The second revision for the new national scope is out.
My summary so far:
EMR's (FR's) get OPA/NPA and autoinjectors for self/peer hazmat use (atropine, 2pam, etc) and upper airway suctioning (i think this is new for them)
EMT (B): get... OTC oral anaglesic
still get MAST/PASG and demand valve ventilators
nothing about allowing nonprescribed epipens
infact:
So NO combitube or LMA in the national scope. Lame.The following are NOT skills of an EMT:
insertion of an airway adjunct intended to go deeper than the oropharynx
monitoring IV infusion
administration of prescription medications
AEMT Advanced EMT (I's): get... nothing new?
Specifically says no ET and no NGT. (later in the document it specifically says ET is an AEMT skill, go figure)

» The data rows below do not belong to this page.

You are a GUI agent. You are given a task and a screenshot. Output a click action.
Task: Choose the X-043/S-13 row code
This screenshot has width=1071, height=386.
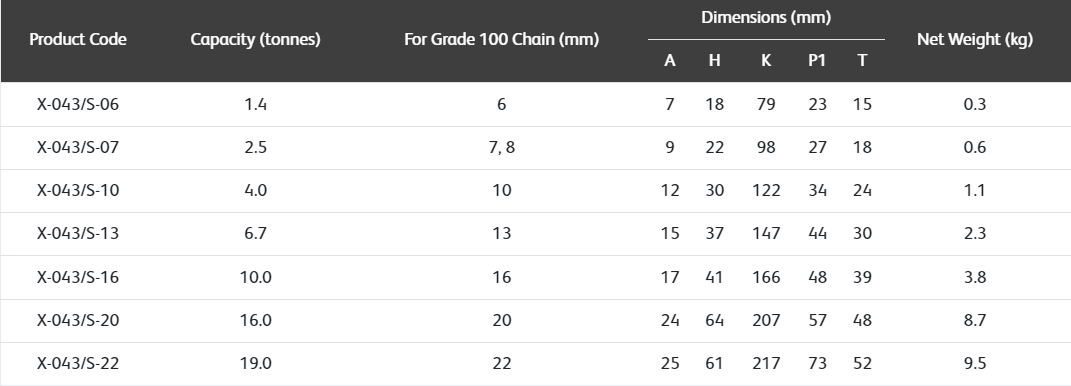[78, 234]
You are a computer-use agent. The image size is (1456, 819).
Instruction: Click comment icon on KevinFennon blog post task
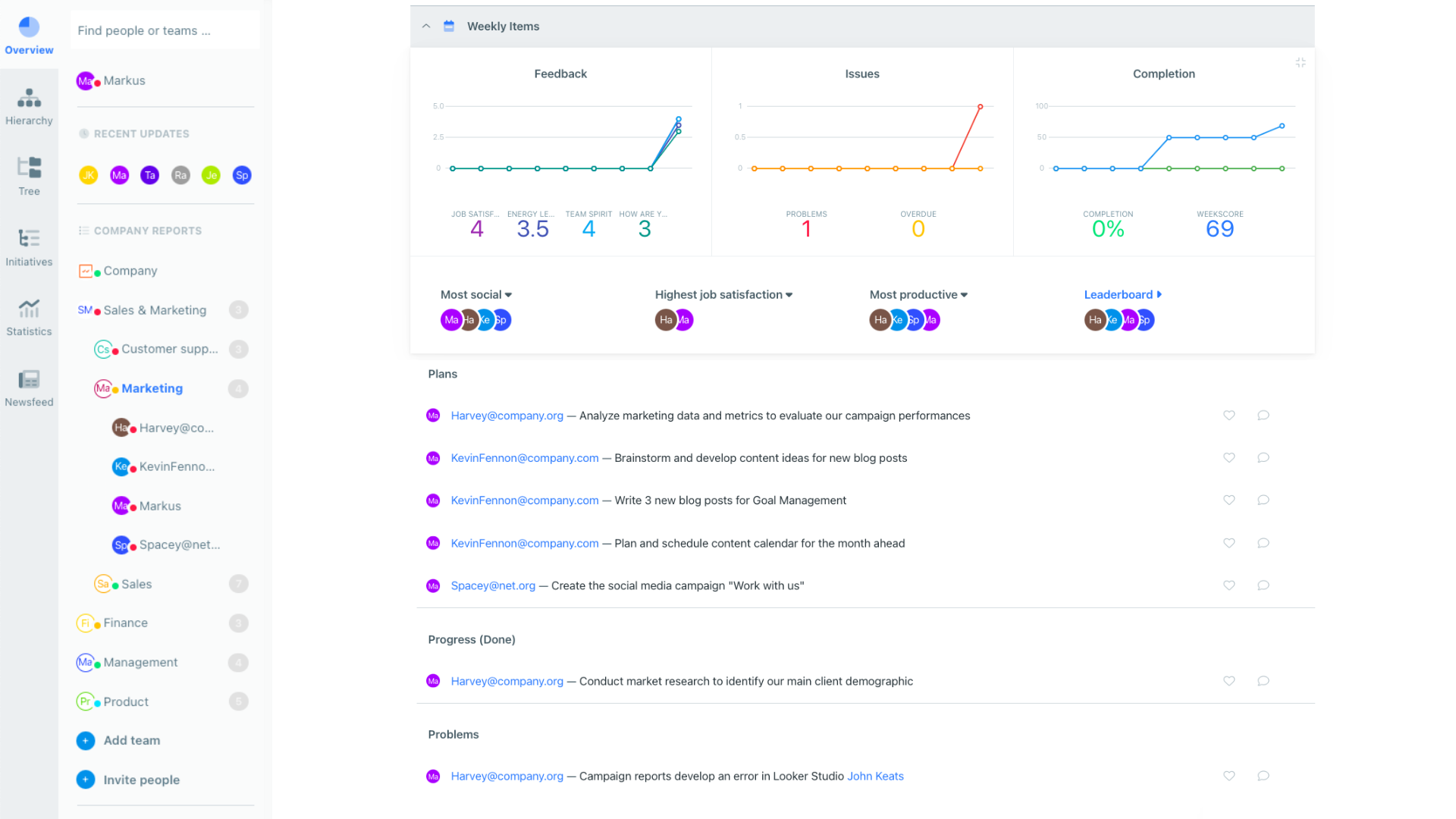(1264, 458)
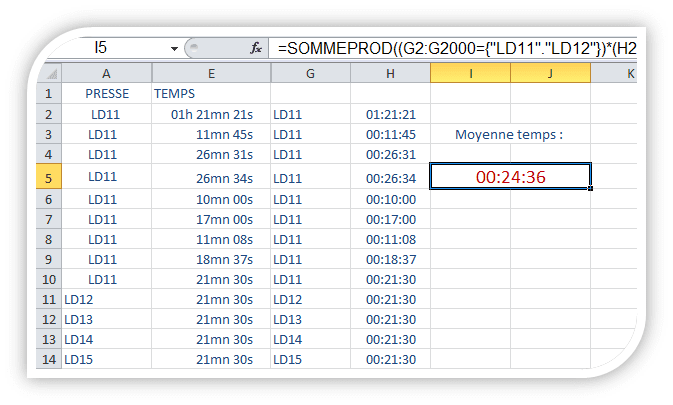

and by specifically marking "ventilation of already intubated patient" and BGL as an AEMT skills, they technically rule out such a skills for EMR and EMT due to the "any skill specifically identified as an entry skill for a higher level" is not in an EMR or EMT scope.
Paramedic: didn't see anything new, just mentions no RSI for Ps
AEMT use of IO or pleural decomp is not in their scope because they are mentioned as a specifically paramedic skills
Advanced Practice Paramedic: This idea has been eliminated.
Further: Under the specialiation section, the document states
Specialty certifications must not be used to change the scope of practice of an individual.
This scope doesn't like the idea of IV tech etc etc.
-
I think State control of scopes is vital because what works in New Jersey (pop density 1,134/sqmi) probably won't be what's best for Wyoming (pop density 5/sqmi). (Cue lecture on the entire purpose behind local government and rules)
The current situation is a restrictive national scope and sometimes broader local scopes.
This doesn't allow for interstate compatibility. Joe Schmoe learns the NR minimums but if they go to a state that allows for epi use or LMAs, they may have to go through EMT training all over again because that state doesn't think enough of the national scope.
I agree with a National Scope to allow portability, but it seems to be that the National Scope should be broader and the state scopes restrictive to allow or this portability. That way a EMT has to be able to combitube for the NR, but may not be able to combitube locally. However, they will be good to go when they move the next state over that allows combitubes.
In summary, I think the national scope and training for the NR should be broad for while local scopes can be more restrictive as the environment calls for, this is the only way to ensure interstate compatibility of certifications.
-
Raise your voices for the next revision.